To prevent unwanted shedding, she suggests installing snow cleats to add roof-top traction.
For homeowners with composition or shake roofs, icicles can create problems. Thick ice dams formed at the base of large icicles can actually pry eaves right off a roof, so carefully breaking away ice or installing electric heating systems is advisable, Weskamp said.
Aside from preparing roofs and chimneys, residents should be preparing themselves, said Gene Welch, spokesman for the Truckee Fire Protection District.
“People who have health issues especially need to be prepared with emergency quantities of medications, so should they get stuck at home, they can survive until the roads can be cleared,” Welch said.

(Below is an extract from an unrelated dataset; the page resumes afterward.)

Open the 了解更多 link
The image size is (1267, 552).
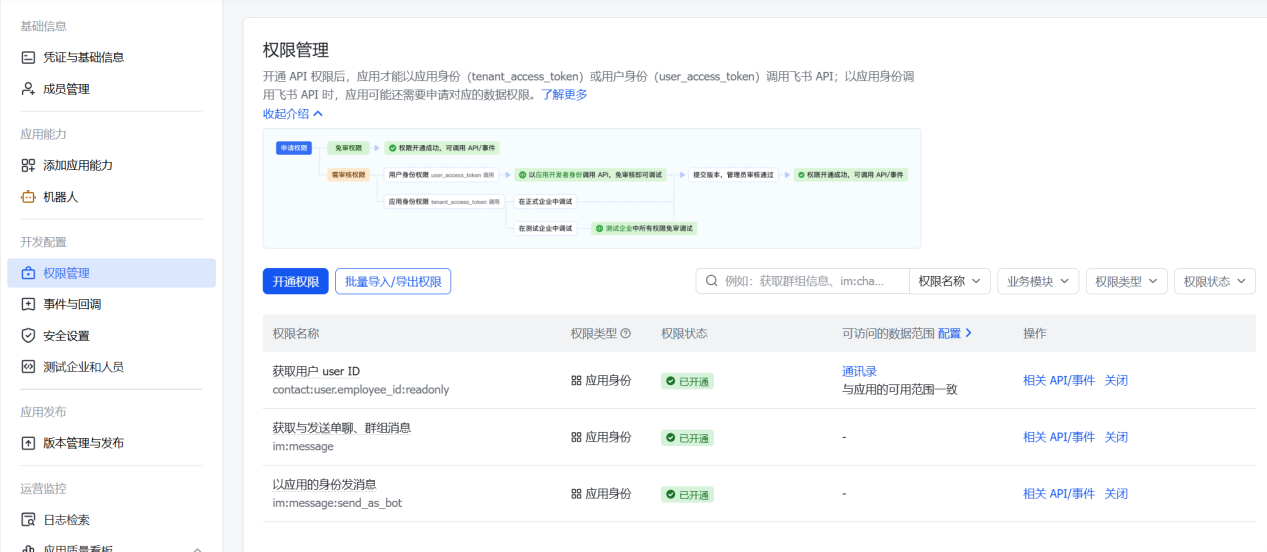pyautogui.click(x=564, y=95)
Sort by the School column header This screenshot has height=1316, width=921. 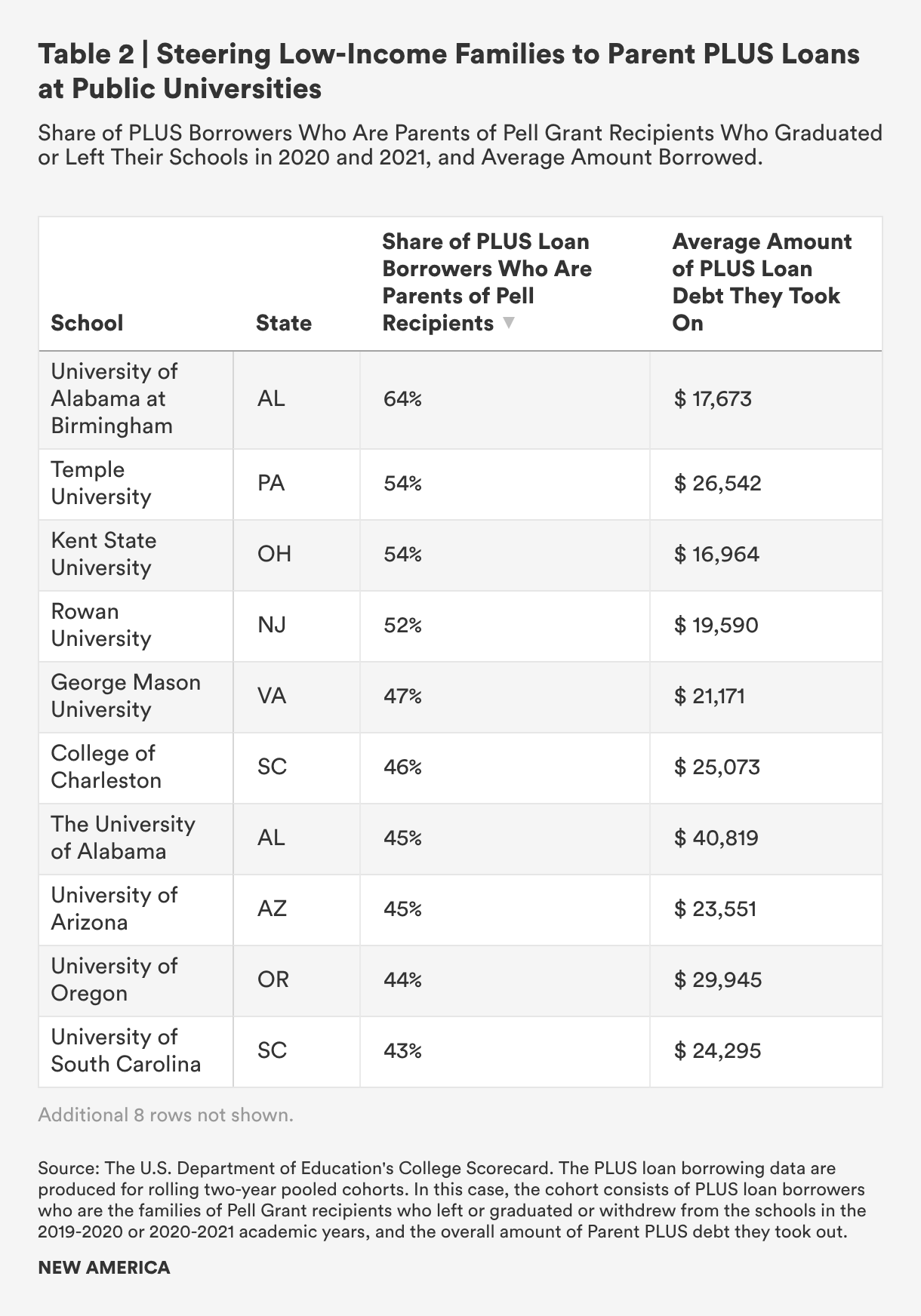[87, 323]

Homes should also be adequately stocked with enough water and food to last all residents for at least three days, as well as extra blankets, candles, and a battery-operated radio.
“It’s more of the same thing every year,” said Truckee Fire District chief Mike Terwilliger. “There is a certain part of the population that just doesn’t get it, but I guess it keeps us employed.”
— Seal leaks around doors, windows, and elsewhere.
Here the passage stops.